# melted plastic spoon



## FishyFaceFriend (Feb 23, 2013)

Is it safe to put a partially melted plastic spoon in the fish tank?

I'm thinking of making some funky roses to decorate my tank. Here is the tutorial:

http://www.cutoutandkeep.net/projects/p ... spoon-rose

You take plastic spoons and soften them over a candle


----------



## metricliman (Sep 3, 2012)

If it's only melted, I don't see why not.


----------



## CrypticLifeStyle (Dec 14, 2009)

Going to be a green rose though, just a matter of time, maybe in time for st patty's day lol


----------



## FishyFaceFriend (Feb 23, 2013)

lol true. I'm nixing the rose idea. I had this great plan of making an underwater tea party with old china. It would have been so cool: ceramic tea pot with bubbles coming out the spout and drilled holes for passage, upside-down tea cups acting as caves with a carved crack in the front, one tea cup straight side up filled with fine play sand. Roses strategically placed. A creamer and sugar bowl. It would have slowly gone a bit green, which I like - it would have been like a tea party in the titanic. If I used the right tea set for it - frilly, curved, delicately made- it would have been awesome. But alas my boyfriend vehemently vetoed it. He wants a more "gender-neutral" theme.

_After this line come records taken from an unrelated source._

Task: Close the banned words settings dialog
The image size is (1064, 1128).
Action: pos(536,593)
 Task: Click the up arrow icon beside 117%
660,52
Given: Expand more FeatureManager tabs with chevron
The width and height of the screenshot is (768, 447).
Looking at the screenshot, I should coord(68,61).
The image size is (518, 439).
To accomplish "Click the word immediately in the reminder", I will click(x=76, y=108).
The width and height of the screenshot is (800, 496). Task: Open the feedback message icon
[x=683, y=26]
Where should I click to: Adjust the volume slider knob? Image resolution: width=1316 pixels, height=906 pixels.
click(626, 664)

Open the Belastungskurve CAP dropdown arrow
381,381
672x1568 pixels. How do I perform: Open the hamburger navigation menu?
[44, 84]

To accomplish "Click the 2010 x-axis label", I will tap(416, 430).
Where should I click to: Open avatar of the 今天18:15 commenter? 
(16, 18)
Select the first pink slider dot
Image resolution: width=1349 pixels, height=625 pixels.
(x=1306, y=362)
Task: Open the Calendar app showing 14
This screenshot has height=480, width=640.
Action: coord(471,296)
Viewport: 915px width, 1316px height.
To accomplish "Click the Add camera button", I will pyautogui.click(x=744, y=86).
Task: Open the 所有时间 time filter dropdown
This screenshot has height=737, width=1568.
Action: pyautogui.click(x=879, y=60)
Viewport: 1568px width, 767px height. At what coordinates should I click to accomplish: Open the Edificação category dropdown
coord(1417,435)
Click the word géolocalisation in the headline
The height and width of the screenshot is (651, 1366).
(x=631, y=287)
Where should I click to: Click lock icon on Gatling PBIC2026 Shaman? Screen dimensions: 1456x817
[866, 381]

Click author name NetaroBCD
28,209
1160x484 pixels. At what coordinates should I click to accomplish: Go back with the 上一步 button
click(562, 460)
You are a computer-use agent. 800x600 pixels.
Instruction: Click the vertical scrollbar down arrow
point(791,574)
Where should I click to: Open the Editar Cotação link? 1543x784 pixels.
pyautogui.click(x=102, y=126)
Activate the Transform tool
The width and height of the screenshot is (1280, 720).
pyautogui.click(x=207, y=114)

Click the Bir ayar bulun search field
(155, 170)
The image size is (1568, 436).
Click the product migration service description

So instead I came up with a space idea: black sand with shiny small rocks to act as starts and a jet black background with small holes and a backlight to make starts. My little white fish would really pop. Then I could sculpt a crashed spaceship for caves. Or, white sand and make a moon landing scene. American flag, spaceship, and on the starry background include a picture of the earth as seen from the moon. My boyfriend loved that idea. I'm not so sure yet.

I know everyone likes to have a naturalistic tank, but I want something more fun. I think that as long as th water quality is good, there are lots of hiding places, and play sand for playing and digging, the fish will be happy. Fish LOVE sunken ships. They don't care it's not "naturalistic." I want my fish to be happy.


----------



## CrypticLifeStyle (Dec 14, 2009)

Seen your posts lately, your a trip for sure, but hey. You smiling? All that matters


----------



## FishyFaceFriend (Feb 23, 2013)

CrypticLifeStyle said:


> but hey. You smiling? All that matters


 :wink: That's always good.


----------



## jcabage (May 29, 2012)

I honestly thought the tea party sounded pretty cool. Get another tank imo!

Post pictures either way


----------



## FishyFaceFriend (Feb 23, 2013)

It's a cool idea! I think it's all about execution. It can easily end up looking like a sink full of dirty dishes. But done right, it can be super cool. 
 you should see the sketches I made with tank ideas. Definitely having fun with this. 
I'm moving in 2 months, so for now I'll stick to trying to keep my lone fish alive and scheming my next tank setup. When the day comes I will certainly post pics.


----------



## jcabage (May 29, 2012)

FishyFaceFriend said:


> I'll stick to... scheming my next tank setup.


Just like the rest of us :lol:


----------